Deployment: helvia-rag-pipelines
Infrastructure config for this service. Full platform deployment:
docs/architecture/deployment.md
Runtime
- Port: 8081 (hardcoded in ENTRYPOINT)
- Base image: python:3.11.2-slim (single-stage)
- Start command:
poetry run uvicorn app.main:fast_api_app --host 0.0.0.0 --port 8081 --workers 4 --log-config app/config/logging_ecs.ini - Health check: none defined
Required Environment Variables
| Variable | Example | Description |
|---|---|---|
| MYSQL_URL | mysql+pymysql://appuser:password@db/rag | SQLAlchemy MySQL connection string |
| QDRANT_API_URL | http://qdrant | Qdrant vector DB base URL |
| QDRANT_BACKEND_TYPE | api | Qdrant client backend type |
| SQLALCHEMY_POOL_SIZE | 20 | DB connection pool size |
| SQLALCHEMY_POOL_OVERFLOW | 100 | Max overflow connections |
| VECTOR_DB | qdrant | Vector database backend |
| UVICORN_PORT | 8081 | Can override the hardcoded port |
Docker
# Build
docker build -t helvia-rag-pipelines .
# Run (local dev)
docker run -p 8081:8081 helvia-rag-pipelines
No docker-compose file. Run dependencies (MySQL, Qdrant) separately.
CI/CD
- Trigger: push to main/staging/develop
- Steps: SonarQube audit -> Docker build -> Push to ECR -> Deploy to EKS
- Deploy target: AWS EKS (helvia-dev, helvia-stg, helvia)

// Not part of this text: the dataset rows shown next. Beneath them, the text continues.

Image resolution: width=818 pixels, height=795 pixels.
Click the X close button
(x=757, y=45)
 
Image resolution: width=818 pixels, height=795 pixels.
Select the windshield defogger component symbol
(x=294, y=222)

- Multi-tenant deployments:
helvia-rag-pipelines,isolved-rag-pipelines,hrwiz-rag-pipelines(separate K8s deployments per tenant)
Notes
- Python FastAPI service. Poetry manages dependencies.
- Single-stage Docker build (not multi-stage), based on python:3.11.2-slim.
- Connects to Qdrant vector DB for embedding storage/retrieval and MySQL for metadata.
- Multi-tenant K8s deployments share the same image but run as separate deployments with tenant-specific config.